Celui-là vous a peut-être surpris ? Vous vous attendiez peut-être à “Maladie” ou “Merveilleux” mais non ! Pedro Onetto, en charge de la musique, a réalisé un travail hors-pair sur la bande originale qu’il eût été bête de ne pas souligner, surtout quand l’intégralité du public s’est mis à chantonner à la fin du film. En même temps, qui ne l’aurait pas fait sur ce classique des Rolling Stones, You Can’t Always Get What You Want ? (Ne vous fiez pas au ton de la musique pour prévoir la fin du film, parce que vous seriez surpris…)
Dans un thriller la bande originale est bien souvent ce qui fait le film. Or Pedro Onetto signe ici un chef d’œuvre quant à la synchronisation des musiques avec l’image, avec un brio parfois complètement décalé ou même surprenant. Et pour les Français, tendez bien l’oreille, puisqu’une musique dans la langue de Molière s’est subtilement glissée dans le long-métrage.

A comme Alarmant

Animal dresse un constat alarmant quant à la société actuelle. Accrochez votre ceinture en vous rendant voir ce film car il soulève de nombreuses problématiques touchant à la santé et la structuration de la société. Tout au long de ce film, on ne cesse de s’interroger quant à la question de la légalité, mais aussi de moralité de l’achat d’un organe (même payé avec une maison). Le protagoniste principal le dit lui-même : “J’ai travaillé et gagné de l’argent honnêtement, pourquoi je n’aurai pas le droit de m’acheter un rein ?”. Mais si on part sur ce constat, seuls les riches pourraient se soigner laissant les pauvres mourir. Et c’est d’ailleurs, le second constat alarmant que fait le réalisateur, entre ceux qui ont les moyens de vivre et ceux qui luttent ne serait-ce que pour manger une soupe brocolis-maïs.

L comme Lauréat

Animal figure parmi les nominés pour la Compétition Internationale et a de bonnes chances de remporter le prix (Mais rien n’est joué encore !).

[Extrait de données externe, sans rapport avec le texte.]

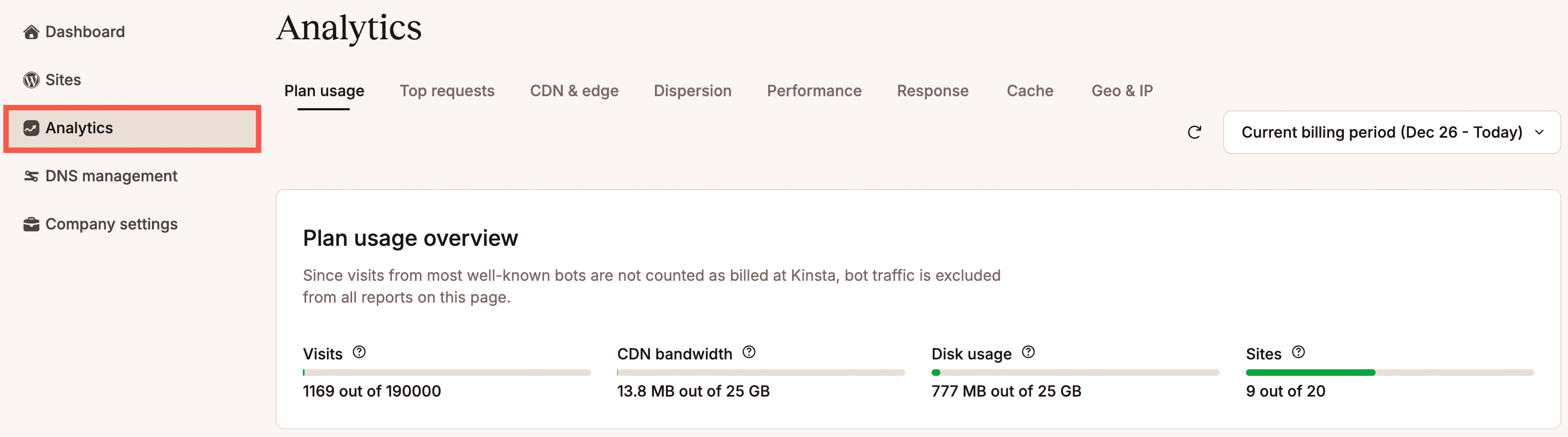The width and height of the screenshot is (1568, 437).
Task: Click the Analytics chart icon
Action: pos(31,128)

Mais ce n’est pas le seul lien que ce film a avec le terme lauréat puisque son réalisateur, Armando Bo n’est pas un inconnu des cérémonies de ce type. Avec 35 nominations et 23 prix, dont un Oscar pour le meilleur scénario de Birdman (2014) réalisé par Alejandro G. Iñárritu, le réalisateur est une pointure dans le domaine. Ce ne serait donc pas étonnant qu’il se retrouve une nouvelle fois sur scène pour récupérer un énième trophée.